Cleanup pattern: identify models you haven't loaded in 30+ days. The Hugging Face library doesn't expose this directly; you have to check file access timestamps. DreamCleanr does this automatically and shows model-by-model size + last-access time.
Docker overlay layers in detail
Docker stores image layers in `/var/lib/docker/overlay2/`. The directory grows monotonically with `docker pull` and `docker build` commands. `docker system prune` removes some of this — dangling images and stopped containers — but doesn't touch images you haven't used in months.
Better cleanup: identify images by last-pulled time and image name patterns. Old test images, old base images you've moved past, ephemeral debugging containers — all reclaimable.

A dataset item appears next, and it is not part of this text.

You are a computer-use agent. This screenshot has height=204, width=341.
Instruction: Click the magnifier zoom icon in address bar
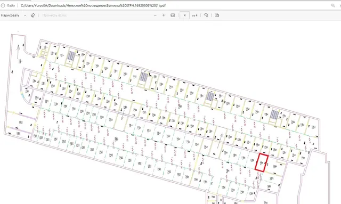coord(333,5)
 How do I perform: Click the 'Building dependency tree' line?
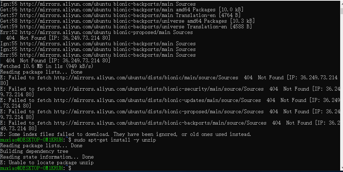pyautogui.click(x=34, y=151)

DreamCleanr's container intelligence module surfaces these by age.
Build artifacts and node_modules
Every JavaScript project has a node_modules directory that's typically 200 MB to 2 GB. A developer with 20 projects accumulates 4–40 GB just in node_modules. Most projects haven't been touched in 90+ days but their node_modules persist.
Cleanup pattern: scan project directories for last git commit timestamp. Projects untouched for 90+ days are candidates for deleting node_modules — easy to recreate via `npm install` if you ever return to the project.

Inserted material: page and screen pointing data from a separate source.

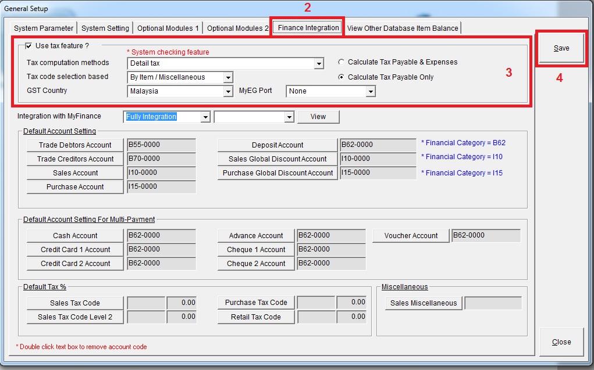This screenshot has width=594, height=370.
Task: Select the Sales Global Discount Account button
Action: pos(278,159)
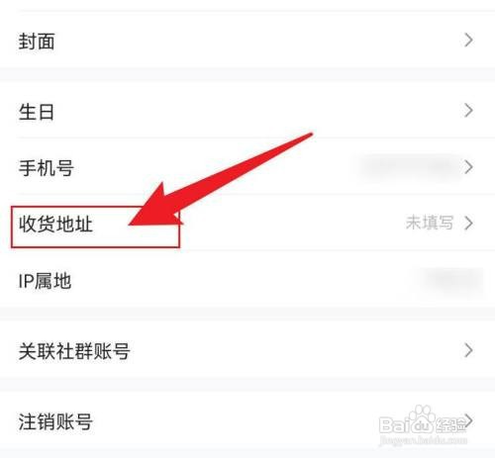Image resolution: width=495 pixels, height=458 pixels.
Task: Tap the 未填写 status text
Action: tap(430, 223)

Dependency store accumulation
Python developers accumulate conda envs, pyenv versions, and pipx installs that pile up over time. Node developers accumulate nvm versions. Rust developers accumulate Cargo registry caches. Each tool has a 'one true location' for storage and most of it is reclaimable.
The right cleanup order
- Hugging Face / Ollama caches — biggest single wins
- Docker images older than 90 days
- node_modules in projects untouched 90+ days
- Old conda envs / pyenv versions you don't use
- IDE caches (DerivedData, JetBrains caches)
- System caches that traditional cleaners handle
Following this order, a typical AI developer's Mac reclaims 50–150 GB in the first sweep. Subsequent sweeps maintain the recovered headroom.
Where DreamCleanr fits
The patterns above are what DreamCleanr automates. Pre-built scan profiles for AI Developer / Web Developer / Data Scientist surface findings in priority order with last-access timestamps. Cleanup is reversible (30-day staging) so the cost of an aggressive scan is bounded.
Frequently asked questions
- Why doesn't `du -sh ~/.cache` find all of this?
- It does for things in ~/.cache. But Hugging Face uses ~/.cache/huggingface/, Docker uses /var/lib/docker/, conda uses ~/anaconda3 or ~/miniconda3, build artifacts live in project directories. They're scattered across the filesystem deliberately by each tool.
- Is `docker system prune` enough for Docker cleanup?
- It handles dangling images and stopped containers. It does NOT touch images you haven't pulled recently but that aren't dangling. For a developer who pulls many images over time, the un-pruned old images are often the largest reclaimable category.
- How risky is deleting node_modules?
- Zero risk if the project has a package.json — you can recreate node_modules with `npm install`. The 'risk' is needing internet access and a few minutes when you next return to the project.
- Will cleanup break my running development environment?
- Not if you follow the right order and use a tool that respects active work. DreamCleanr's safe and balanced modes deliberately skip anything that's currently in use; max mode is more aggressive and warns before touching active artifacts.
- How often should I run cleanup?
- Monthly is the right cadence for most AI developers. Weekly if you're heavily experimenting with models. Quarterly for less active projects.